Identity fraud is generally a unique crime with one perpetrator doing the transacting and two victims bearing the brunt of the cost. The two victims are 1) the individual who has their identity misused and 2) the business that the identity is misused at. Both suffer tremendously, with our random-digit dialing phone survey of 5,000 individuals showing that the average individual spends 40 hours to resolve their personal affairs and losses and paying $752 out of pocket, and businesses bearing the brunt of the mitigation cost for crimes that have an average value of $7,261.

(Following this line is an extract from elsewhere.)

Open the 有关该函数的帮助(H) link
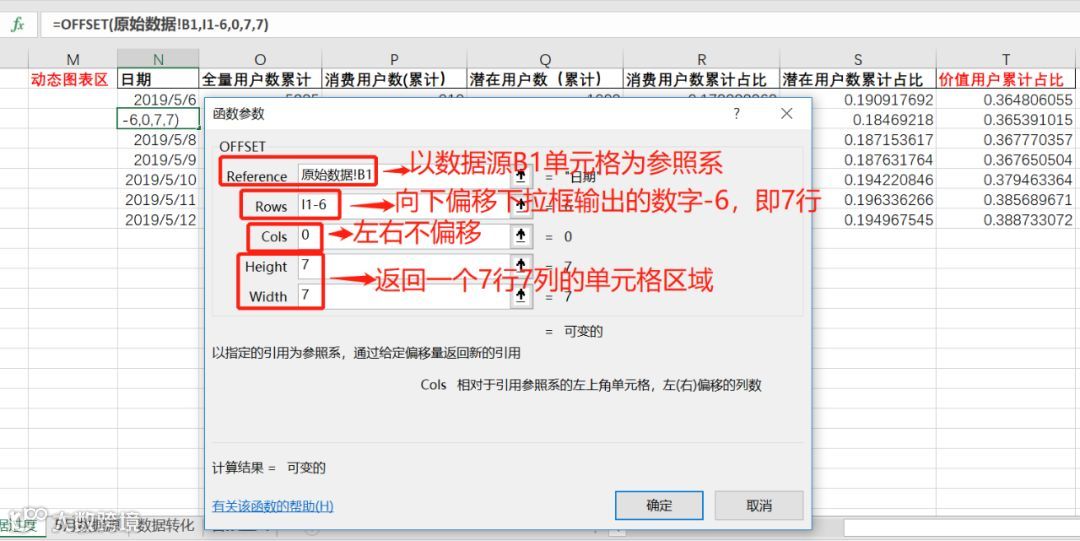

But what about those cases where businesses are being impersonated? This morning my email contained a warning from Marc Beniof, Chairman & CEO of Salesforce, warning me to look out for phishing emails pretending to be from his company. His email disturbed me for two reasons:
1) Salesforce is a huge resident database for companies across the globe, and if they are seeing phishing attempts we all need to be cautious.
2) Marc’s salutation for his email was “aloha” rather than “Best regards” or “Have a nice day”. Who does Beniof think he is anyway…Mr Hand? (from Fast Times at Ridgemont High)

Since criminals target individuals based on how lucrative their target is (as shown by higher income people suffering from ID fraud at twice the rte of everyone else), so why wouldn’t ID fraudsters target businesses? Yet from our Bank and Issuer Scorecards we know how important personal mitigation steps are, such as protecting PC’s turning off the paper checks, bills and statements, and monitoring accounts as frequently as possible, and businesses should be expected to have stronger built-in safeguards in such disciplines-and yet with many employees targeting a single entity the risk of a business being impersonated loom large.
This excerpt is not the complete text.